[ExI] Gilded Rage: Elon Musk and the Radicalization of Silicon Valley

spike at rainier66.com spike at rainier66.com
Sat Oct 25 15:06:38 UTC 2025


 

 

From: John Clark <johnkclark at gmail.com> 
Subject: Re: [ExI] Gilded Rage: Elon Musk and the Radicalization of Silicon Valley

 

On Sat, Oct 25, 2025 at 8:33 AM <spike at rainier66.com <mailto:spike at rainier66.com> > wrote:

 

>>… The wind turbines become the secure source [Of rare earths]

 

>…I think that would be a very bad idea. The one huge advantage that China has over the US in the AI race is that their electrical generating capacity is over twice as large as that of the US. And China has been increasing its electrical capacity by nearly 15% a year, and it's been increasing its wind generating capacity by nearly 18% a year.

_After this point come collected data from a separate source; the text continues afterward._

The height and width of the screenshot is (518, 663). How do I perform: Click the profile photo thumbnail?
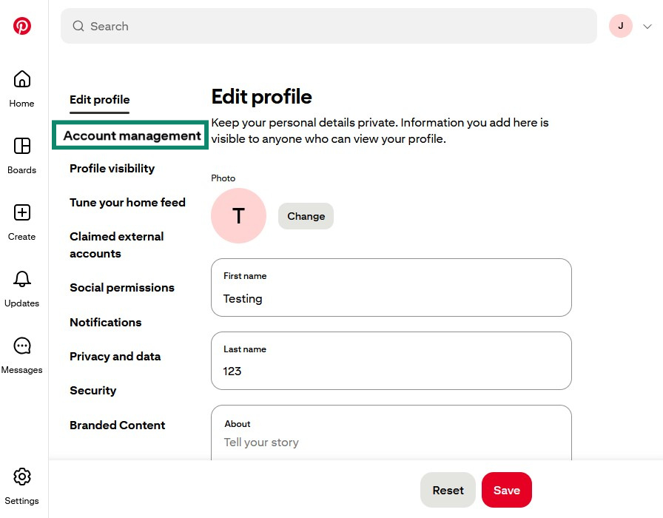point(238,215)
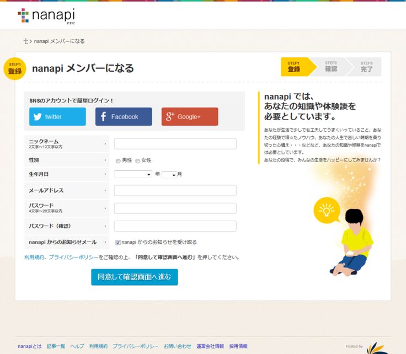This screenshot has width=406, height=354.
Task: Click the nanapi logo in header
Action: tap(46, 15)
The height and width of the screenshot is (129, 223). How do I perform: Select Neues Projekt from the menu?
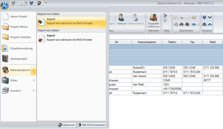18,16
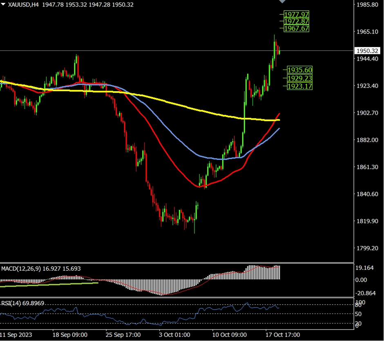Click the triangle arrow beside XAUUSD,H4

click(x=4, y=4)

But the US electrical generating capacity has been virtually static for the last decade, zero growth.  

 

John K Clark

 

 

 

Sure but for tax advantages, wind turbines have been placed in locations which are sub-optimal and don’t really generate enough power to break even.  A cross country plane flight reveals apparently bankrupt wind farms, with wind turbines which are out of service, perhaps from a lighting strike.  If we really need rare earth metals, those would be an excellent source.  

 

Telsa uses REEs in their electric motors, so they must have a reserve somewhere.  So have Nvidia buy Elon’s REEs, make all the chips and F18s we need with just the REEs from a few defunct turbines and Telsa electric cars (which are in an unexpectedly flat market anyway.)  We really don’t need much of the REEs to make either the chips or the fighter planes, and there were good EVs before the slight improvement REEs gave to electric motors.  

 

F18s?  Do we really need more of those?  I think not: we are in the age of drones and AI warfare.  Fighter planes are already obsolete.

 

spike

 

 

 

 

 

 

 

 

 

 

 

 

 

 

 

 

 

 

 

 

 

 



-----Original Message-----
From: Keith Henson <hkeithhenson at gmail.com <mailto:hkeithhenson at gmail.com> > 
...
>
> If anything super important is being held up, we can mine the permanent magnets in wind turbines.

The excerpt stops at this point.